In their quest to become a single-point procurement source for restaurants, the cofounders launched SupplyNote in 2019 to solve poor supply chain infrastructure and the lack of standardisation in the space.
“It was at this point in time, in 2019, that we pivoted from a marketplace model to a SaaS-enabled marketplace model. Today, we share the table with more than 5,000 restaurants,” Kushang said.
The cofounder told Inc42 that one of the major troubles any restaurant endures is the poor bottom line. According to him, a restaurant in India hardly captures about 12.5% in net margins or gross profit. Further, for a small restaurant, most of the inefficiency comes from poor or expensive inventory purchases.
“So, if you are just a single outlet set up, you could be buying your raw materials at least 10-15X costlier than a large restaurant in the same segment,” Kushang pointed out.
On the other hand, the challenges for large restaurant chains are mostly related to high structured management costs.
“Interestingly, both these segments end up in situations where they either stock out of raw materials or incur heavy wastages due to the offline and disconnected way of managing their supply chain,” he said, adding that SupplyNote is solving these challenges in the industry with its SaaS solutions.
“With our solutions, we help them focus on when to procure, who are the right suppliers to buy and when is not the right time to make purchases,” he said.
What Else Is On The Menu?
According to Kushang, the addressable market for platforms like SupplyNote is immense and is only expected to grow in the future. This is because, unlike the US and China, which have an equal ratio of small and large restaurants, Indian restaurant chains account for only 8% of the total market.
To give an idea, a CARE Ratings report published in March 2020 anticipated the restaurant and food services industry to reach a size of INR 6.7 Lakh Cr by FY24, growing at a CAGR of 10.3% between FY19 and FY24.

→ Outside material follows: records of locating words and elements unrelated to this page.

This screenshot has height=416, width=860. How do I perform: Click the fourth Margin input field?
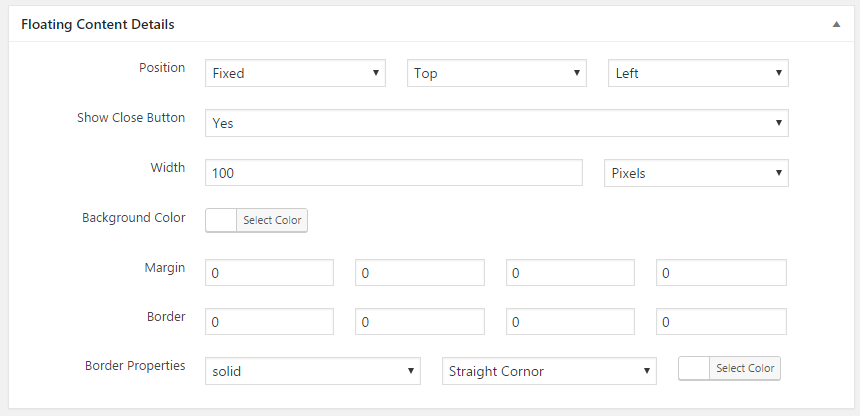click(x=721, y=273)
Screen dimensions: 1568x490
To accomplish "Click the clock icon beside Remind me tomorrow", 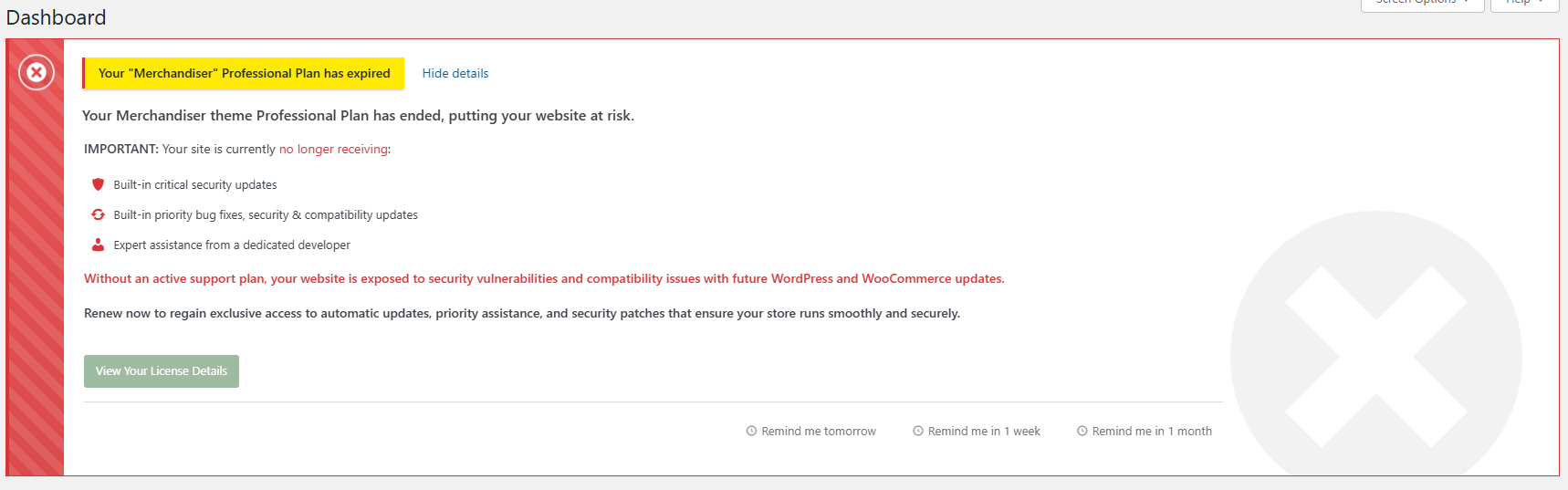I will [x=751, y=431].
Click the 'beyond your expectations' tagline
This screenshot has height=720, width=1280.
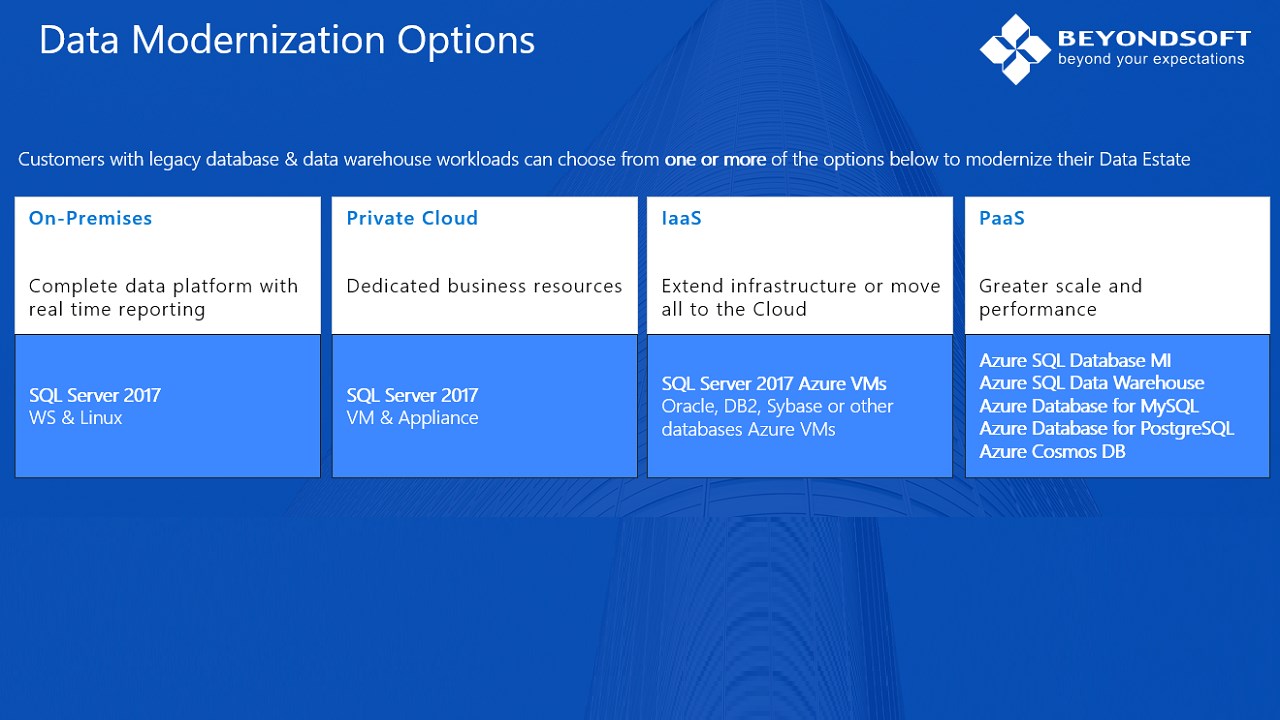pyautogui.click(x=1150, y=60)
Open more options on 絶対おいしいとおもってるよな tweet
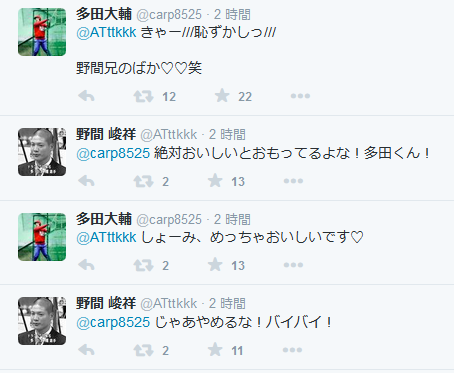454x373 pixels. coord(293,181)
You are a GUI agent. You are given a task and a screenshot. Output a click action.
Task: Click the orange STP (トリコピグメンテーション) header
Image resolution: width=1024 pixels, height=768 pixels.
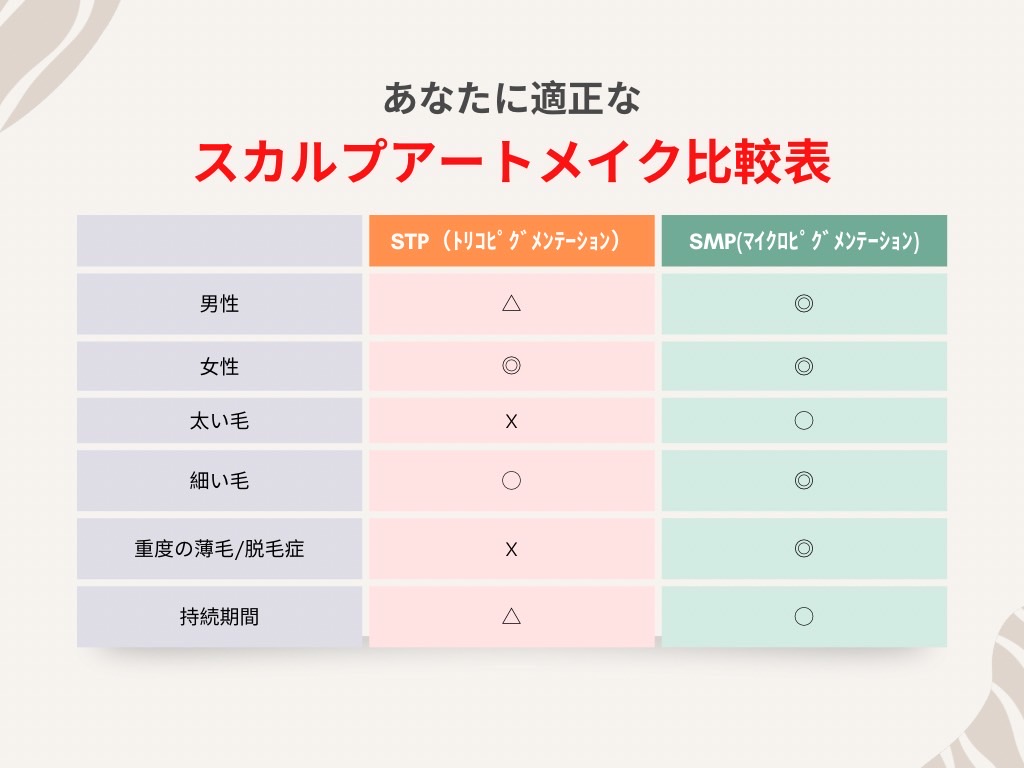point(511,242)
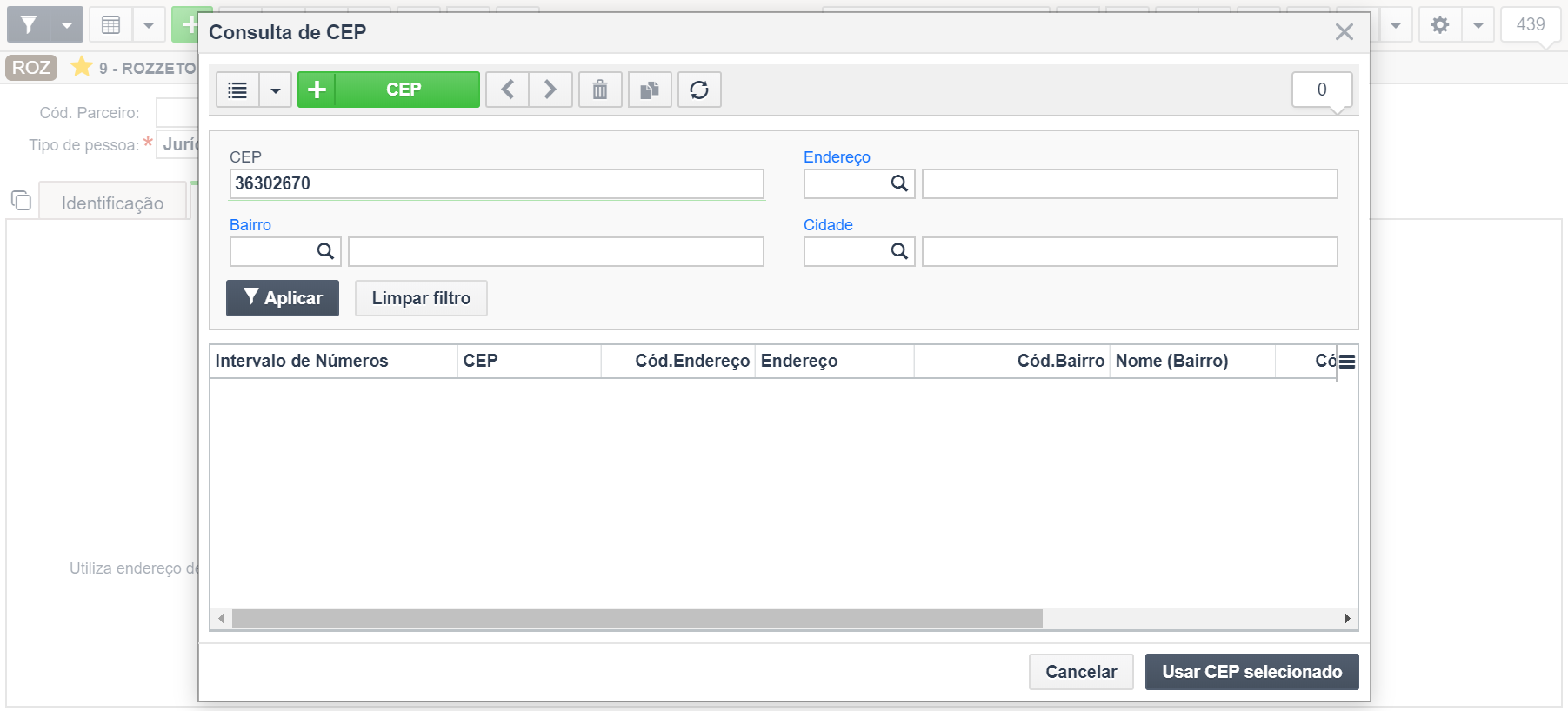The height and width of the screenshot is (711, 1568).
Task: Go to next record arrow
Action: click(550, 90)

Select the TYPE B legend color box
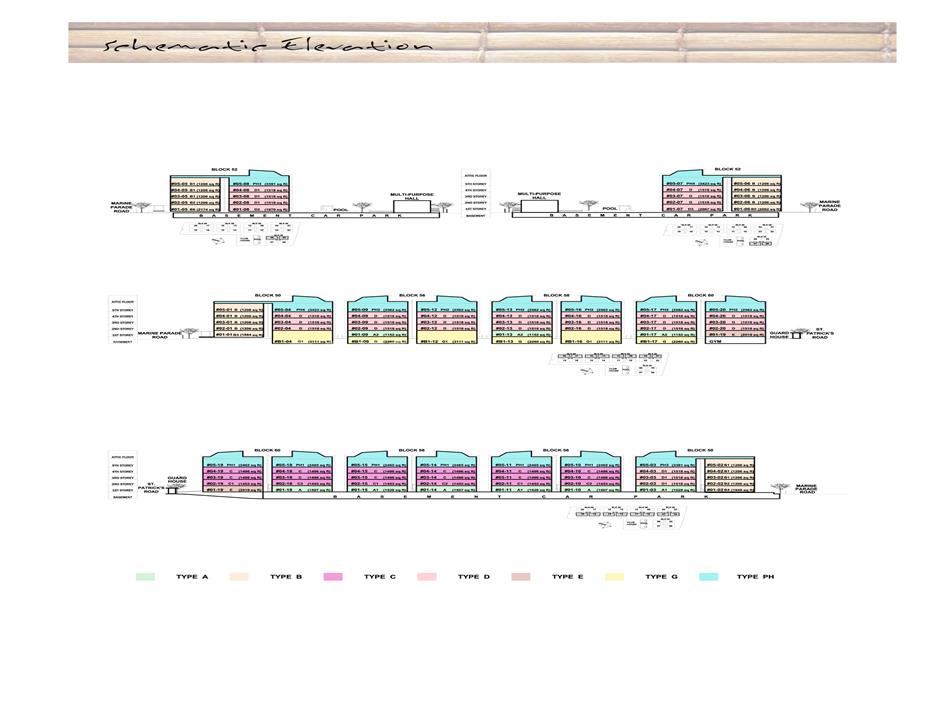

“The reason for the split in India is because of the poor supply chain infrastructure and lack of standardisation. That’s what we are bridging here. And the numbers are also in our favour. So, if you look at the rate of growth in the chain restaurant segment, it’s higher than the standalone segment,” the cofounder said.
The startup, which raised $1.2 Mn in a Pre-Series A round led by Venture Catalysts in 2021, expects to turn profitable in the next eight to nine months, piggybacking on 10% month-on-month growth in revenue.
According to the cofounders, SupplyNote’s primary growth metric is its total transactions that happen across its core verticals mentioned above.
Currently, the startup is witnessing purchases to the tune of $70 Mn annually through its software solutions. The startup also takes a cut on every transaction that happens between restaurant chains and their respective suppliers, which are also enabled by SupplyNote’s SaaS solutions.
“We want to confer about a billion dollars of transaction volume in the next 24 months. And by the next 12 months, we’ll be at about $500 Mn in annualised transaction volumes,” he added.
SupplyNote’s biggest rival in the segment is Zomato’s B2B supply business Hyperpure, which supplies fresh and packaged products to restaurants. The business vertical generated an adjusted revenue of INR 421 Cr in Q3 FY23 as against INR 334 Cr in Q2 FY23.
Besides, there are small-scale startups, such as Supply Port, which aggregate and supply all-branded and packaged consumables to the Indian restaurant sector.
While offline logistics remain a challenge across sectors, the Indian startup ecosystem has recently witnessed the growth of many supply chain startups and raising millions of dollars in funding. Some of the startups that lapped up investments in the space last year include names like FourKites, Magma, and Wheelocity, among others.